There was a plot of land down at the end of the block called the triangle. I’d go down there to play ball, or whatever sport was in season. I learned a special thing there. I could zig and zag quickly around the older boys for a touchdown and could hit a baseball from one end to another. I began to get chosen quickly for pickup games. One day I threw a hook shot a long way to a basket in an alley, a beautiful arc that I appreciated just as I was slipping down to meet the concrete.
Things were dark at home. I hated liver and was made to eat it. If I didn’t, I was slapped in the face and sent to bed. I played cowboy with Billy Hutton when I didn’t feel like going to the triangle. Billy was effeminate and lived up the street. My father was profoundly homophobic. He came home early one day to find Billy and me playing happily. That was the last day Billy was welcome in our home. I never saw him again.
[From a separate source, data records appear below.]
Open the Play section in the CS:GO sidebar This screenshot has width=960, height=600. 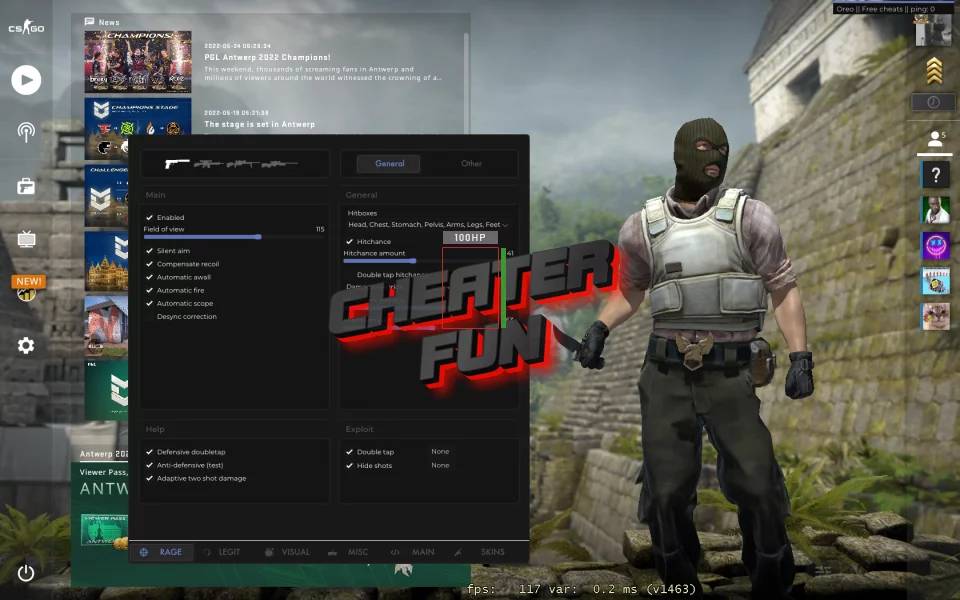[x=26, y=80]
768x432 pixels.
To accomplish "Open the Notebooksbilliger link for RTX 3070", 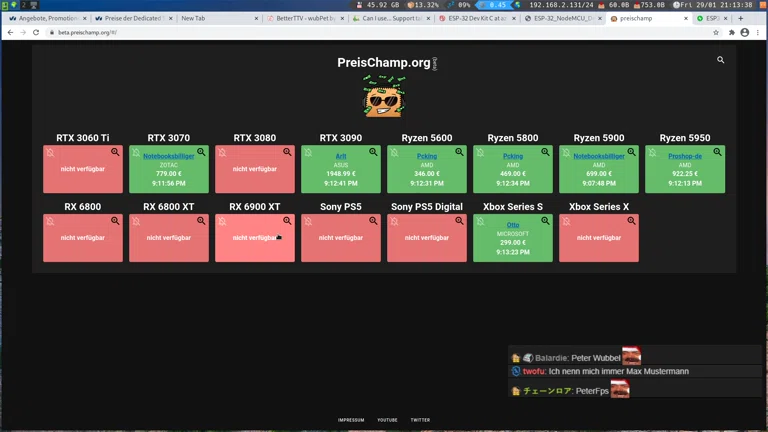I will click(x=168, y=156).
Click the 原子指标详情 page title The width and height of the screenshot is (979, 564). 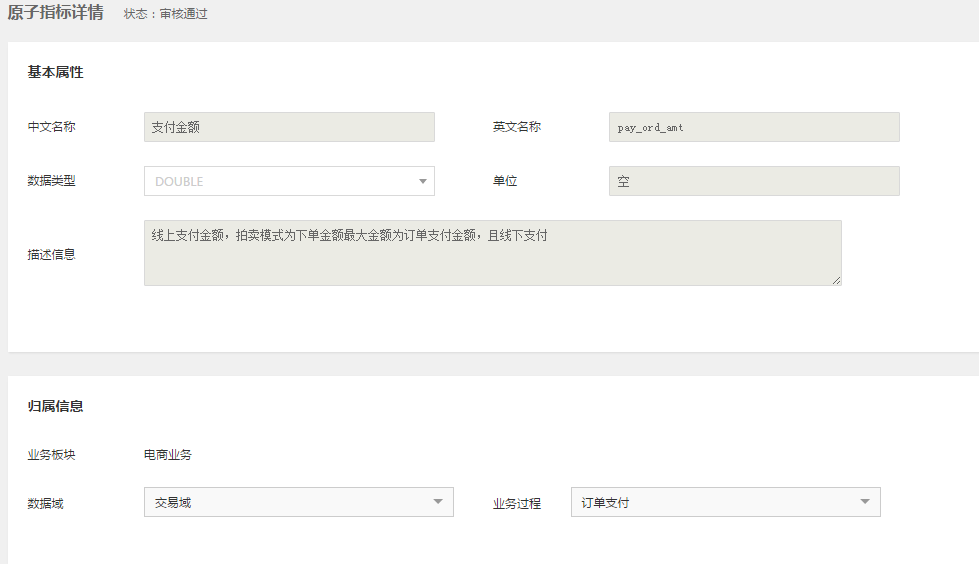point(56,13)
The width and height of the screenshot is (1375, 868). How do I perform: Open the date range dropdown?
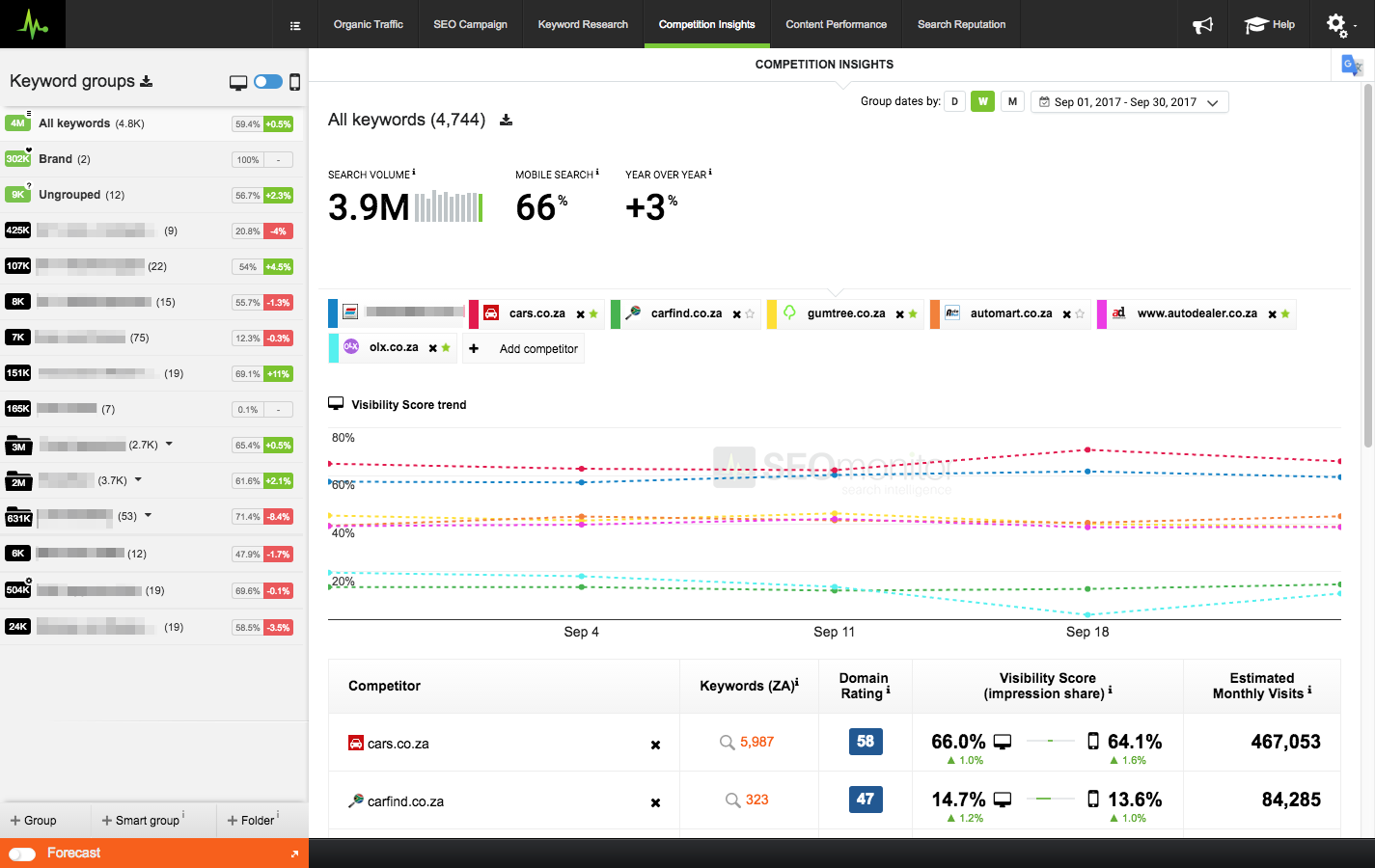point(1129,102)
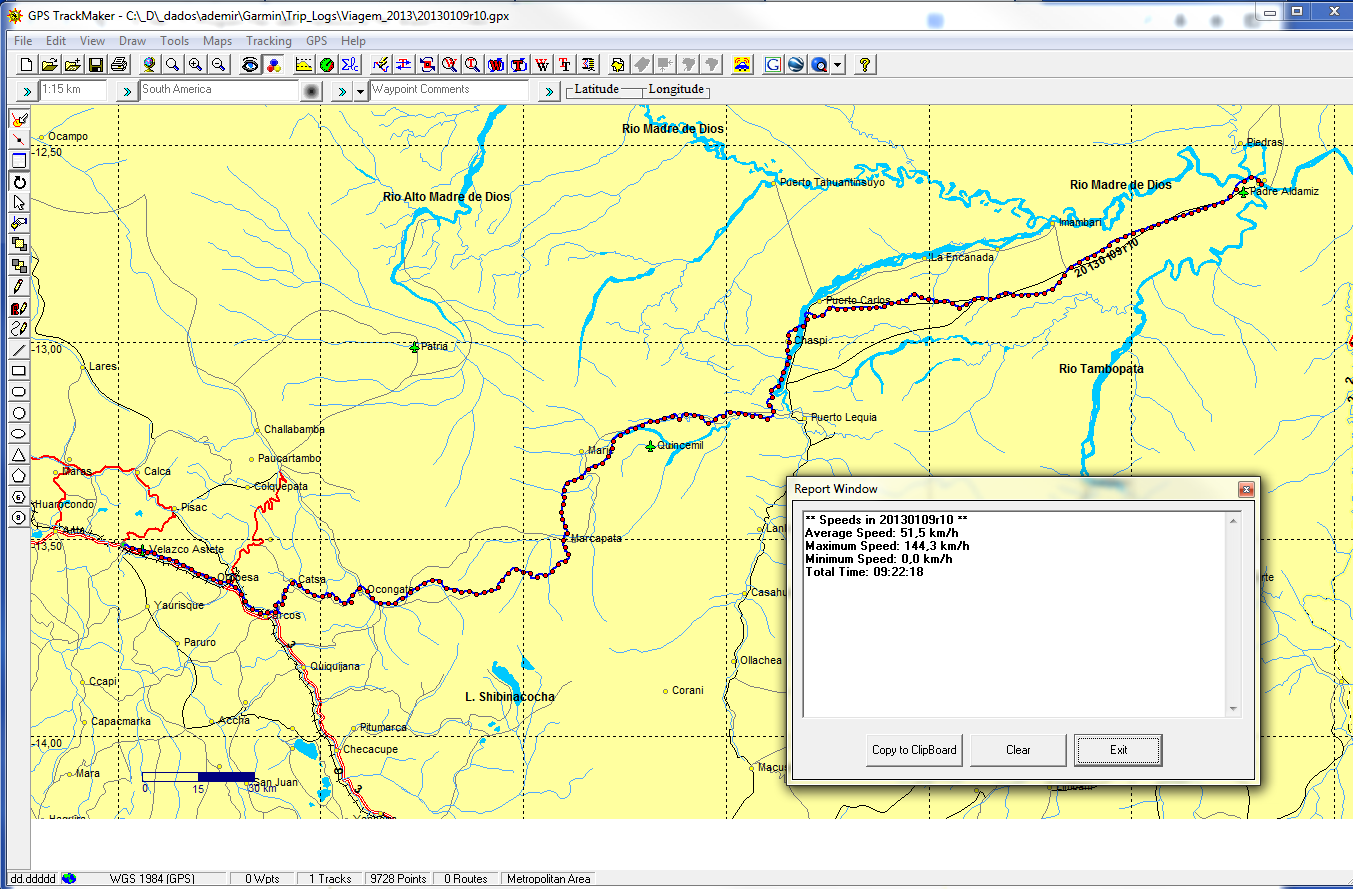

Dad had the gloves on me at six years old. He would invite the boys my age from the neighborhood to come over and box with me. I didn’t like getting hit. One Saturday morning I just quit boxing. Hands by my side, I just let my opponent punch me softly with those big gloves around the basement till Dad stopped us. “You’re a sissy,” he said.
I did fight down at the triangle though. A lot of the older boys had younger brothers and it was amusing for them to see their little brothers fight me. I hit back then, mostly cause I hated getting hit and I feared ridicule if I didn’t.
There were three tough brothers who lived on one side of my house on Milford Avenue. One was my age, seven at this time, and the others were slightly older. I got into a fight with the middle brother on my playmate Dickie Sharper’s porch. I can see myself swinging my fists around and getting hit. We finally stopped from exhaustion. He’d gotten the best of me. I felt ok, though, as Dickie walked me across the street to my house. We walked in, my parents sitting across the room on the couch. “He did ok,” Dickie said, as they surveyed my swollen face. I’d held it in, but now burst into tears from the pain and the shame of feeling beaten. “He was just too big for me,” I said. Dad stared at me, looking down with disappointment pain on his face. “I’m going to take you back there and have you fight him again,” he said. He didn’t, but he did with this kid named Ernie Pie. Ernie beat me one day in the alley behind his house and my father marched me straight back to that alley and had me fight him again. I won.
Around the time I turned eight years old, I started getting really good at baseball. My father started to take pride in my abilities. He respected my physical exertion, as long as we won or I performed better than the other boys. Eventually, he became the coach of my little league team, the Severna Park Green Hornets. It was a group of 9 to 12 year olds, and I was nine by then. I was the only regular pitcher despite my junior age. One special game I threw a four hitter against Universal Motors. Dad was so proud. I still have the baseball from pitching that day, a reminder of my success. It was a good day.